▸ TASK DESCRIPTION
Each line from the one with "You are a computer-use" through the last line of the records must be output exactly, both ends included.
"""
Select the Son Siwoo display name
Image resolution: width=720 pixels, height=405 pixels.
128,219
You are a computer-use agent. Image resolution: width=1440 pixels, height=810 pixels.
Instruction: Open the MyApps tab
"""
▸ EXPECTED OUTPUT
You are a computer-use agent. Image resolution: width=1440 pixels, height=810 pixels.
Instruction: Open the MyApps tab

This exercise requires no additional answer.